── Extrait du texte ──

La nouvelle loi s’inscrit dans un contexte de développement croissant des investissements dans le domaine numérique et son impact corrélatif sur l’économie sénégalaise. Elle vise à renforcer le rôle central des télécommunications et de l’économie numérique dans la stratégie de développement du Sénégal. Elle contribue également à la mise en œuvre de la stratégie Sénégal numérique et favorise le développement harmonieux des acteurs du marché en assurant la fourniture de services de communications électroniques de qualité.

Il s’agit d’un dispositif plus exhaustif qui prévoit par ailleurs l’édiction de plusieurs décrets d’application. Le nouveau code s’applique ainsi aux opérateurs et fournisseurs de services de télécommunications dans un délai de 6 mois suivant son entrée en vigueur. Les droits et obligations issus des licences, autorisations et cahiers de charges en cours sont toutefois maintenus jusqu’au renouvellement desdites licences et autorisations.

La présente étude revient sur les principales innovations et dresse un tableau synoptique des évolutions entre les codes de 2011 et 2018.

Cadre institutionnel

Désormais, le cadre institutionnel du secteur des télécommunications est étoffé avec la clarification du rôle des institutions intervenant dans le secteur.

Stabilisation du régime de l’autorité gouvernementale

Le régime de l’autorité gouvernementale reste presque inchangé.Son rôle en matière de mise en œuvre de la politique de l’Etat relative au secteur des communications électroniques demeure quasiment identique. L’autorité gouvernementale participe ainsi au développement des communications électroniques au Sénégal et assiste l’État dans l’élaboration des normes juridiques dans le secteur. Outre ce rôle essentiellement politique, l’autorité gouvernementale décide au nom du gouvernement du lancement de la procédure d’appel à concurrence notamment pour l’attribution de licences.

Renforcement des pouvoirs de l’autorité de régulation

Les pouvoirs de l’Autorité de régulation des télécommunications et des postes (ARTP) sont désormais renforcés notamment en matière de lutte contre les pratiques anticoncurrentielles.

Outre ses attributions traditionnelles en matière consultative qui sont maintenues, l’ARTP dispose désormais d’un pouvoir de saisine d’office pour rendre une décision sur la réalité des pratiques anticoncurrentielles. Elle dispose également de pouvoir d’enquête et d’instruction [1]. Ainsi, lorsqu’elle constate des pratiques anticoncurrentielles, elle peut prendre de décisions allant des mesures conservatoires aux astreintes en passant par des sanctions pécuniaires [2].

───
── Données brutes ──

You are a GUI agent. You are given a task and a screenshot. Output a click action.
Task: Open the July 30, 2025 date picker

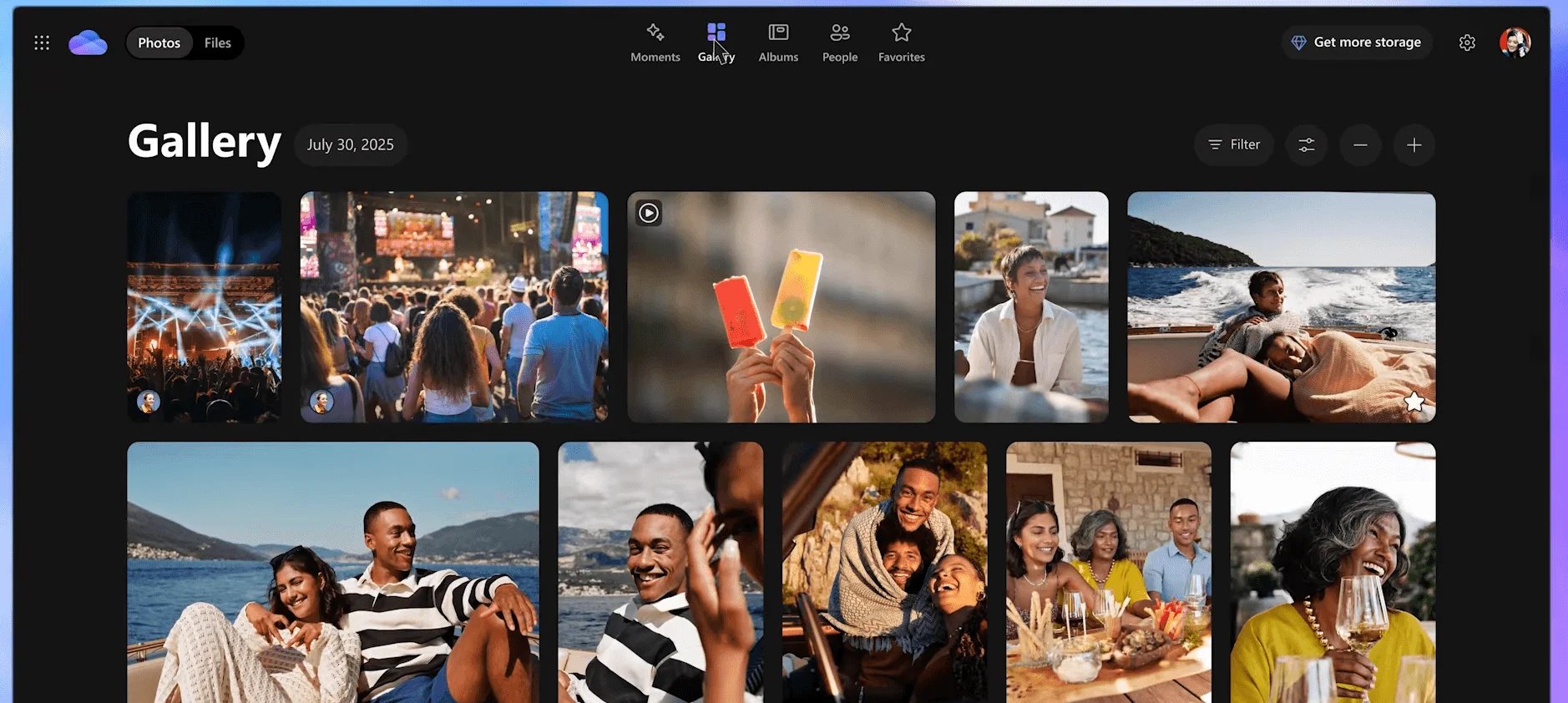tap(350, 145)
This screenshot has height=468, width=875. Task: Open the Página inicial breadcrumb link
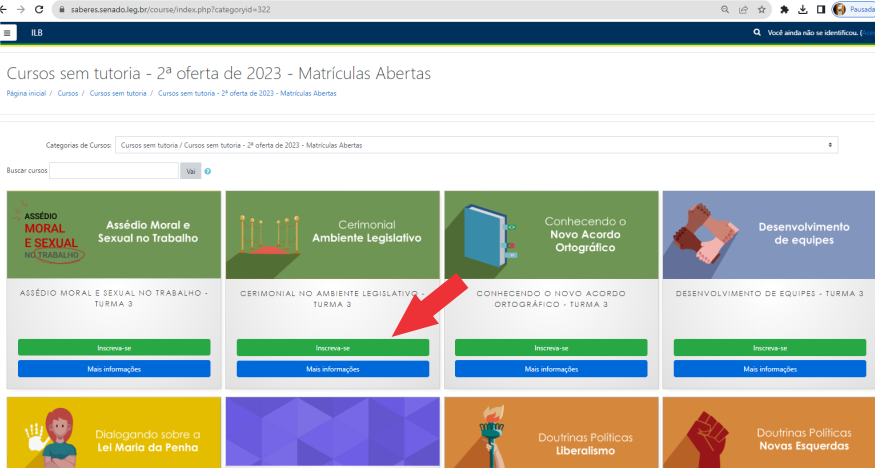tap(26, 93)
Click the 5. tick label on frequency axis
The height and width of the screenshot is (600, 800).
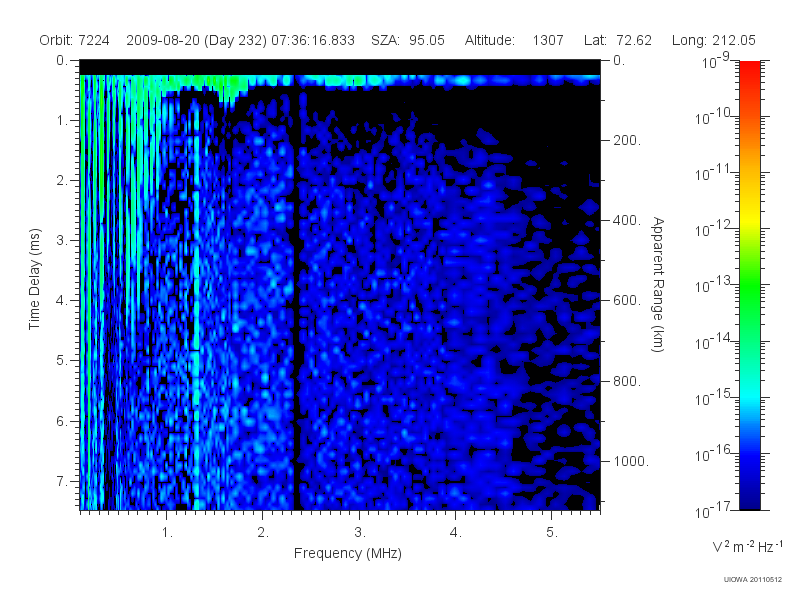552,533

───

Consignes de travail:
1. Recopiez le passage de l'extrait sur le code des télécommunications situé entre « Il s’agit d’un » et « 2011 et 2018. », bornes comprises.
2. D'après l'extrait sur le code des télécommunications, dans quel délai le nouveau code s'applique-t-il aux opérateurs et fournisseurs de services de télécommunications ?
Ces données n'ont aucun lien avec l'extrait.

Les réponses:
1.
Il s’agit d’un dispositif plus exhaustif qui prévoit par ailleurs l’édiction de plusieurs décrets d’application. Le nouveau code s’applique ainsi aux opérateurs et fournisseurs de services de télécommunications dans un délai de 6 mois suivant son entrée en vigueur. Les droits et obligations issus des licences, autorisations et cahiers de charges en cours sont toutefois maintenus jusqu’au renouvellement desdites licences et autorisations.

La présente étude revient sur les principales innovations et dresse un tableau synoptique des évolutions entre les codes de 2011 et 2018.

2. Dans un délai de 6 mois suivant son entrée en vigueur.